Objective: Copy out, word for word, the part of the items below that opens with the line containing "You are a computer-use agent. Screen dimensions: 595x435" and closes with the line containing "click(x=687, y=894)", both lines included. Give only those lines.
#### Dataset records ####
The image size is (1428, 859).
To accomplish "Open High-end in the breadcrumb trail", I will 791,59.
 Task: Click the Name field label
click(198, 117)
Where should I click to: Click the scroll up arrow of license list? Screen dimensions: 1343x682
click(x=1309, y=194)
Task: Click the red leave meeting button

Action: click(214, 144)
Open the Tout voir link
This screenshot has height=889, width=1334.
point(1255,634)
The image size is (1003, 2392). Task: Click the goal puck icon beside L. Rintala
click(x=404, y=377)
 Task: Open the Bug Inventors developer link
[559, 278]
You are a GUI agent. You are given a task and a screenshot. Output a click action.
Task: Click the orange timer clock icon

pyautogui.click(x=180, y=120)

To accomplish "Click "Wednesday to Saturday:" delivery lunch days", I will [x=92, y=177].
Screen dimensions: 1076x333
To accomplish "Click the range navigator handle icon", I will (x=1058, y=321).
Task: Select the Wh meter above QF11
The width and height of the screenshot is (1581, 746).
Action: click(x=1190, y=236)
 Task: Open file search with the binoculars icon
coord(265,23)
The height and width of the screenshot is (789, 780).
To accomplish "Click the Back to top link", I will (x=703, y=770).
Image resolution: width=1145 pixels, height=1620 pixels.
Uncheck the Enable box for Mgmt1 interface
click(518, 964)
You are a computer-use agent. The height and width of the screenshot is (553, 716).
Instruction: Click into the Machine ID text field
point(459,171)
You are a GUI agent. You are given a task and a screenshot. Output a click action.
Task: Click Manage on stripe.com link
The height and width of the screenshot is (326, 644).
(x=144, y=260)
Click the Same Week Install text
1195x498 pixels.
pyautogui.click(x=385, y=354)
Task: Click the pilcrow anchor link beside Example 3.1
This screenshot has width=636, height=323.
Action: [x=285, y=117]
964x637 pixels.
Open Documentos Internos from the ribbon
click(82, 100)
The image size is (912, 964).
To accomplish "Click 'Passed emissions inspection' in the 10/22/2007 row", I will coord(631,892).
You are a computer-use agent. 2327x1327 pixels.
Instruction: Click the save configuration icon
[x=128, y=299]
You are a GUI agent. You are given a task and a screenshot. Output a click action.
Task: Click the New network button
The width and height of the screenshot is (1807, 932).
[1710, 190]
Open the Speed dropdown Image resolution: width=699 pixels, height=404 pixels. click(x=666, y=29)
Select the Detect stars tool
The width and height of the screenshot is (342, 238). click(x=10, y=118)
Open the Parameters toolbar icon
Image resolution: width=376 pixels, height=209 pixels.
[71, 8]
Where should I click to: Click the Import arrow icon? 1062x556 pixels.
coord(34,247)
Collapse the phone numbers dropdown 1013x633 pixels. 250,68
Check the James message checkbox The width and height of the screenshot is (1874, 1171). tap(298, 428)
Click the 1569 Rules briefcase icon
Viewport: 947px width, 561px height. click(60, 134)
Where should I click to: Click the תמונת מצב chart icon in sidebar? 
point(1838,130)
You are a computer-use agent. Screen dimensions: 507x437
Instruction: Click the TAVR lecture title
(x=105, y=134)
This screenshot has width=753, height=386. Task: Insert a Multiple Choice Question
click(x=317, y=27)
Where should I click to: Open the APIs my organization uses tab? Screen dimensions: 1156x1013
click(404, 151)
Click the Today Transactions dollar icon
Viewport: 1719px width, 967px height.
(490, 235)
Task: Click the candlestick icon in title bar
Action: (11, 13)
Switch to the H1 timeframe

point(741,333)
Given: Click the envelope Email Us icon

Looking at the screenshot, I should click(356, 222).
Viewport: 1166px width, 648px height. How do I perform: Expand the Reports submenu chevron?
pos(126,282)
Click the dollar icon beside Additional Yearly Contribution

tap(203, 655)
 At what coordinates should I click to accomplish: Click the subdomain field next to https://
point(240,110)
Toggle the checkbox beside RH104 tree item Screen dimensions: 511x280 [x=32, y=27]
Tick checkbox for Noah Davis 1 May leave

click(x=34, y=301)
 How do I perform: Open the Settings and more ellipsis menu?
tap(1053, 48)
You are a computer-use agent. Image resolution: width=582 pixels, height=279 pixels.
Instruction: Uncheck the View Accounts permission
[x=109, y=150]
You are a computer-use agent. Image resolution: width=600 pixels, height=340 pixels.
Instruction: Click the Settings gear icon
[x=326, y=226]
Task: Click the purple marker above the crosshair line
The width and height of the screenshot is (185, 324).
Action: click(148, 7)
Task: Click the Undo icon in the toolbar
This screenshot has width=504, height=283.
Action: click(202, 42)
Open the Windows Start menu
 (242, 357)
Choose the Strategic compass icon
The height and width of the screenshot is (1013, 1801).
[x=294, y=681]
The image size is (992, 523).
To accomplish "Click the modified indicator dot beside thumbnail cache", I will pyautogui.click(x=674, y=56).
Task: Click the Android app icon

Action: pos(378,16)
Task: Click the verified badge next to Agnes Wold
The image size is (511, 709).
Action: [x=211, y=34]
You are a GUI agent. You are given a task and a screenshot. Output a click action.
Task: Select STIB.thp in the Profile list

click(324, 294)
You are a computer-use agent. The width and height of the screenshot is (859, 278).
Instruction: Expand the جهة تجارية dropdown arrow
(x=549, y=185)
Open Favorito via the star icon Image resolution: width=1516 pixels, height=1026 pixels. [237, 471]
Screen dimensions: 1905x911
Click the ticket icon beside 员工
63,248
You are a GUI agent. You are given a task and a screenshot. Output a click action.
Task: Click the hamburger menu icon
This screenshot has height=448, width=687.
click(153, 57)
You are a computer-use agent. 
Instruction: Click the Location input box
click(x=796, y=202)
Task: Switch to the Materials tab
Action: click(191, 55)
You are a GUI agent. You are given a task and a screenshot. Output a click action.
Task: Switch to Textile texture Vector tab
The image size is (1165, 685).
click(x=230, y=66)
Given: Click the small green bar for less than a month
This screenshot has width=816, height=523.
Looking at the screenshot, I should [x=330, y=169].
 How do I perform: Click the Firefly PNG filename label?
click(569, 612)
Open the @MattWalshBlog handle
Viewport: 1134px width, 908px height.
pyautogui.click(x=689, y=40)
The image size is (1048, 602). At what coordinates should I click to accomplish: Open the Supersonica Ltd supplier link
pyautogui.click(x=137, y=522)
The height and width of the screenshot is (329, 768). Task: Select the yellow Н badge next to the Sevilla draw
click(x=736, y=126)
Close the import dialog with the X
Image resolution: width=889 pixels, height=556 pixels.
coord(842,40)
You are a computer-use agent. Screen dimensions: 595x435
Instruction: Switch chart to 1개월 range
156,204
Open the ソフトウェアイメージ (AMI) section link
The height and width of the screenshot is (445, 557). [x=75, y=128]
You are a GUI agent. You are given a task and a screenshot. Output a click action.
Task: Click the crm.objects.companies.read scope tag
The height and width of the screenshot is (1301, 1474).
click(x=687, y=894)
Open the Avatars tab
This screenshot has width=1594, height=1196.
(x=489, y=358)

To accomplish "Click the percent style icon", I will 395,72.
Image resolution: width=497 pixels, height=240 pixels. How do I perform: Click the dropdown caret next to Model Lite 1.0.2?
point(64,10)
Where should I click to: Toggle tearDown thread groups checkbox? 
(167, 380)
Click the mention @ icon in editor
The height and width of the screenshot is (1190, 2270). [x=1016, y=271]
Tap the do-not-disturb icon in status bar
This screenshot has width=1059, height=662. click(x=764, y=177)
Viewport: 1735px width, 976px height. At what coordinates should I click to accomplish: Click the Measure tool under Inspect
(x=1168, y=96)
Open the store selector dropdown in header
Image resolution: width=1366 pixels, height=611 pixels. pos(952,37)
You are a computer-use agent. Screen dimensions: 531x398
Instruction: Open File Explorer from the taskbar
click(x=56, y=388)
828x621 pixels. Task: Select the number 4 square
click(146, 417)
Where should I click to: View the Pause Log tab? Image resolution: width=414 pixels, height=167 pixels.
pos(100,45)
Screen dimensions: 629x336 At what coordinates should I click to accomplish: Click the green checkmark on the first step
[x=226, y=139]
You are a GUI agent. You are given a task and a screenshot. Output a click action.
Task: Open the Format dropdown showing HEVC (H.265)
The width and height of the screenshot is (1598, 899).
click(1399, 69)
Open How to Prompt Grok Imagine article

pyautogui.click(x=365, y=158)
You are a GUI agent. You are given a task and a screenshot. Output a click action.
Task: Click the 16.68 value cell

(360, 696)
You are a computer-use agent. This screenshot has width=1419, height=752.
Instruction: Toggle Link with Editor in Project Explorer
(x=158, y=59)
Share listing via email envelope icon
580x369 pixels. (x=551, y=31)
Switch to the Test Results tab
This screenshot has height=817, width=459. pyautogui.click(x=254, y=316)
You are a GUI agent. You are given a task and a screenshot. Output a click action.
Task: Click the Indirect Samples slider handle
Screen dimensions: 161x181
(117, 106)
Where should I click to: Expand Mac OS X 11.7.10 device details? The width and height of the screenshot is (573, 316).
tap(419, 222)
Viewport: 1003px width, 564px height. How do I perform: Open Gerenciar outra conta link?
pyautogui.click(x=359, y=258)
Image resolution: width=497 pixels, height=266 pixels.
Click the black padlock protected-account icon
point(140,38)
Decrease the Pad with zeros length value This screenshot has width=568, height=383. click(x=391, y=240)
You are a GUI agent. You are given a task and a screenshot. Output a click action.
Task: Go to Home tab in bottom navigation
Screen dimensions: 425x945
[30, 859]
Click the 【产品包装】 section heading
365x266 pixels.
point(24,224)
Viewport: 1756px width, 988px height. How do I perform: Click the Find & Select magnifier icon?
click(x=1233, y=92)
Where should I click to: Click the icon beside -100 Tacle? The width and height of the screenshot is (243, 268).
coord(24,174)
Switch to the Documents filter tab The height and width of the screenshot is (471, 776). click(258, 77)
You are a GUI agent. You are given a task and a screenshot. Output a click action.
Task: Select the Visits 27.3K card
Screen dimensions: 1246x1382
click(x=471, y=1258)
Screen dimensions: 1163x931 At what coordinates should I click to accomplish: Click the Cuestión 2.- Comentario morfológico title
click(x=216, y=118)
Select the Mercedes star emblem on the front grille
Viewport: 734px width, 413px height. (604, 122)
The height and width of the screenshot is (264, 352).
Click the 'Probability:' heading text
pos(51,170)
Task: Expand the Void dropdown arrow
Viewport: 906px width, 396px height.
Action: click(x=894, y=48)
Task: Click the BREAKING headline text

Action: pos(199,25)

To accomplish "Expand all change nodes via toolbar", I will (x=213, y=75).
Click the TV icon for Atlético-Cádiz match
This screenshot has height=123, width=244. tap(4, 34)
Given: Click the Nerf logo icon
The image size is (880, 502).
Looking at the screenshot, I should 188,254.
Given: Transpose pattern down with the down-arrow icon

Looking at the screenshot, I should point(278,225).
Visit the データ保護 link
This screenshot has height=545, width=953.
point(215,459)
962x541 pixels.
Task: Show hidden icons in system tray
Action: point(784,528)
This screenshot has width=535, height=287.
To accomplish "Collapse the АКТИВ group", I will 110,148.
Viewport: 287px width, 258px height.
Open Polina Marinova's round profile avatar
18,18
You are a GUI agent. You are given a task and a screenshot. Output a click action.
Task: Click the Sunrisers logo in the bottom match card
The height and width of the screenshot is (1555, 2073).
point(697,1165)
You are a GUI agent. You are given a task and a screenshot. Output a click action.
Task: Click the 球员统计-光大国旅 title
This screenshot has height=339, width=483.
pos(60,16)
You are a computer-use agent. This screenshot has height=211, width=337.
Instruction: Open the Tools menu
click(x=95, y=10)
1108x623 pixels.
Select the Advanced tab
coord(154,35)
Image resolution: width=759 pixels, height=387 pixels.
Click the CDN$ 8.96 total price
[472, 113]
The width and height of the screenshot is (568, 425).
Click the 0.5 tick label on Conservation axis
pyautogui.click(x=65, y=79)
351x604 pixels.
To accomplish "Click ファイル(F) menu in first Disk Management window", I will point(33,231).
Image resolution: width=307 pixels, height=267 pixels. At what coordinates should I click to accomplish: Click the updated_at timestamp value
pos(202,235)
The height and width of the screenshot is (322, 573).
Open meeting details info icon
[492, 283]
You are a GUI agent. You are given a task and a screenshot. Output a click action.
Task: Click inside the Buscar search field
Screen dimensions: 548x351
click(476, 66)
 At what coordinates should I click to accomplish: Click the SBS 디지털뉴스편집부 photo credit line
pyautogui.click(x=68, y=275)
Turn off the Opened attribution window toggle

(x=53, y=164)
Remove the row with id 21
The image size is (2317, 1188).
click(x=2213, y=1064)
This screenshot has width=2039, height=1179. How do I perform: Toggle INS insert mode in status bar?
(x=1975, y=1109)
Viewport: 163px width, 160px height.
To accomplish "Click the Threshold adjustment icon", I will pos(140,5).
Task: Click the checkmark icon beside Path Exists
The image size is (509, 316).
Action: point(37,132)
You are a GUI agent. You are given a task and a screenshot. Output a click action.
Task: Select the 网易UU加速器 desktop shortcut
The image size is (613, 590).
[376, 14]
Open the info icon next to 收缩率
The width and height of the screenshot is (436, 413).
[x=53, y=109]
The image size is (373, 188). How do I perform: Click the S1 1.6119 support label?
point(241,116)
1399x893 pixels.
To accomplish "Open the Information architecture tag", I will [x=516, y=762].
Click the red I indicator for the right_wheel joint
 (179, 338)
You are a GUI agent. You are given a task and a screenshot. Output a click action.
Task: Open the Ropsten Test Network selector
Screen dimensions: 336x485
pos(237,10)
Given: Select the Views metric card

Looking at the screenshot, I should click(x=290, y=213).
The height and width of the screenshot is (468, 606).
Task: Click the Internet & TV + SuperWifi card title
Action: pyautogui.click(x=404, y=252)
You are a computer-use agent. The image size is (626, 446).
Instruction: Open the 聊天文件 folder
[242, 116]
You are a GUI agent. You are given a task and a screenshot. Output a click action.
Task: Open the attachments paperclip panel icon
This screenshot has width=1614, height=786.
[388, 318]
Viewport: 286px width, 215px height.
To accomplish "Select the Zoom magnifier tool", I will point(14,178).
####
Worked answer:
You are a computer-use agent. Screen dimensions: 595x435
Instruction: Switch chart to 1개월 range
156,204
Open the ソフトウェアイメージ (AMI) section link
The height and width of the screenshot is (445, 557). [x=75, y=128]
You are a GUI agent. You are given a task and a screenshot. Output a click action.
Task: Click the crm.objects.companies.read scope tag
The height and width of the screenshot is (1301, 1474).
click(x=687, y=894)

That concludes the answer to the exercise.